TASK DATA START
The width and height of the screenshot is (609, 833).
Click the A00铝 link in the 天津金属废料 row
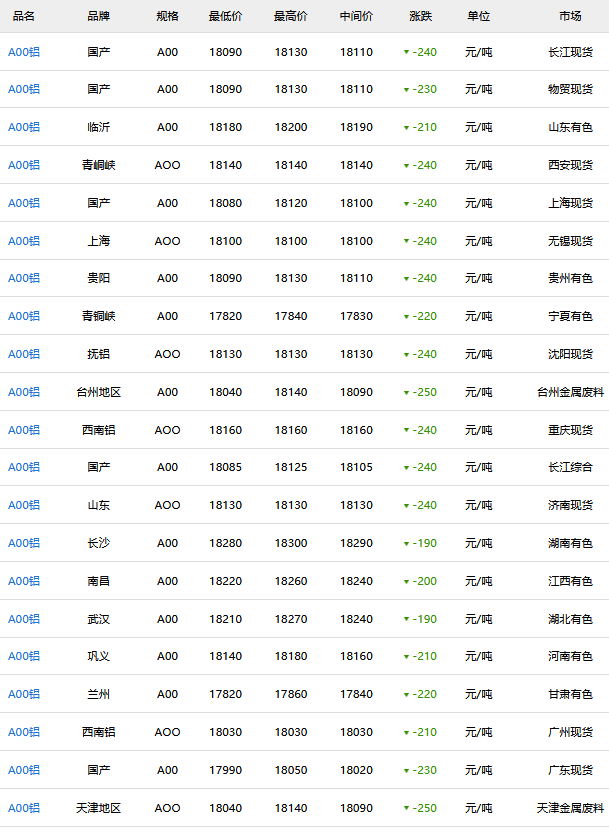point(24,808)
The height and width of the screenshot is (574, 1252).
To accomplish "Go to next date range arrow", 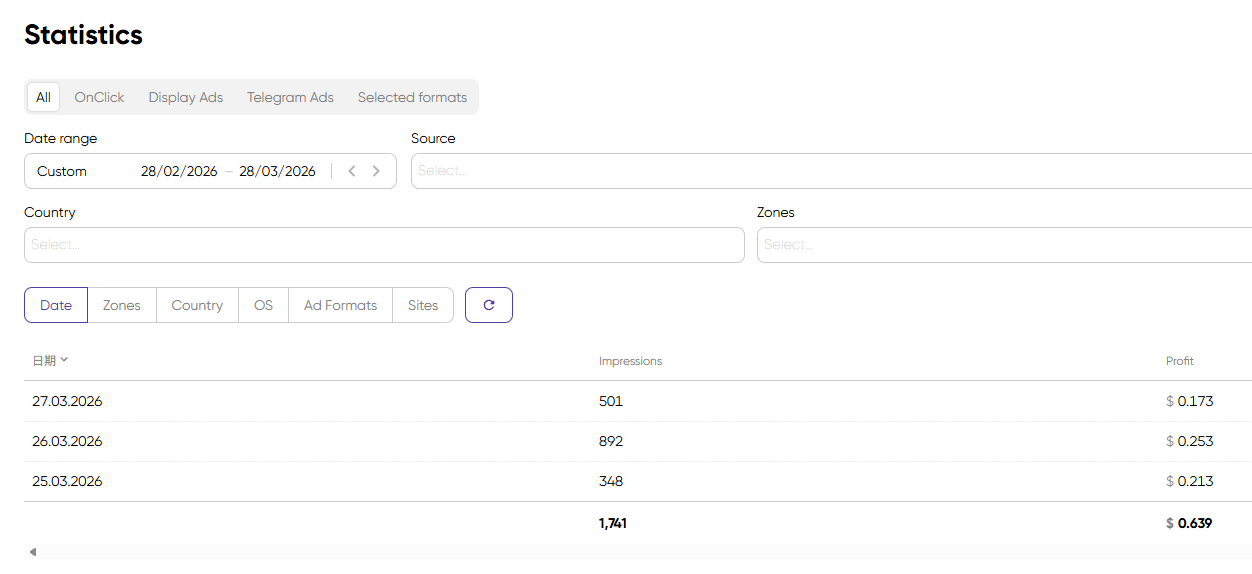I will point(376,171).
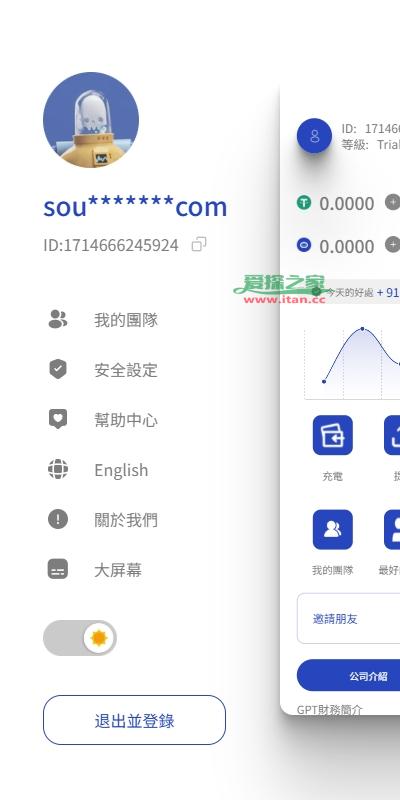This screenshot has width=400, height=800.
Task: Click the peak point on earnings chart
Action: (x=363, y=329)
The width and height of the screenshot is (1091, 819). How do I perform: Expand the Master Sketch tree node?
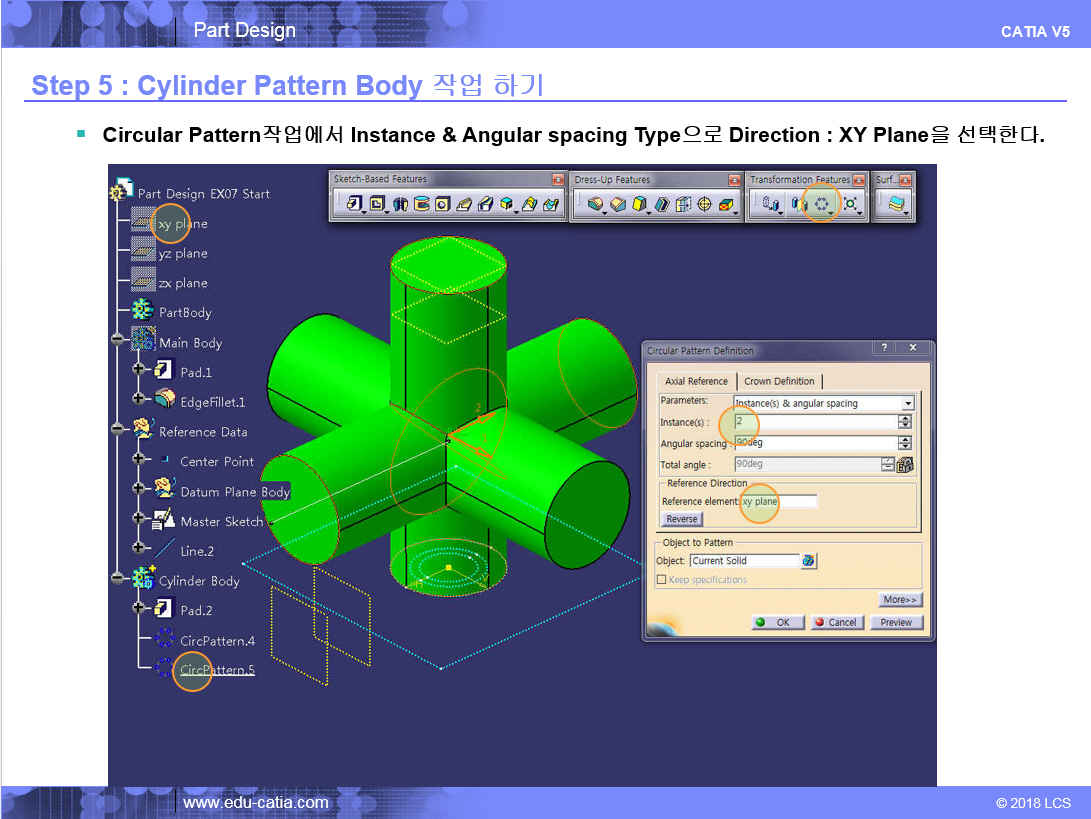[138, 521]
TASK DATA END
» **WORK REQUEST**:
Each line from the one that holds "The width and height of the screenshot is (1091, 819)." through the end of the material should be repeated exactly, and nothing more. Leave out any picture.

» **ANSWER FOR THE TASK**:
The width and height of the screenshot is (1091, 819). How do I perform: Expand the Master Sketch tree node?
[138, 521]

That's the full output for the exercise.